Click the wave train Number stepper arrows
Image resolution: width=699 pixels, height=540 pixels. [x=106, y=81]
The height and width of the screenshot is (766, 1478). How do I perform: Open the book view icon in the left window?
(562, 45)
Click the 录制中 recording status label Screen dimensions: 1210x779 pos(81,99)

**Problem**.
Your output should be an exact copy of every line from the one containing "The height and" through the end of the records.

**Solution for this problem**.
The height and width of the screenshot is (766, 1478). How do I perform: Open the book view icon in the left window?
(562, 45)
Click the 录制中 recording status label Screen dimensions: 1210x779 pos(81,99)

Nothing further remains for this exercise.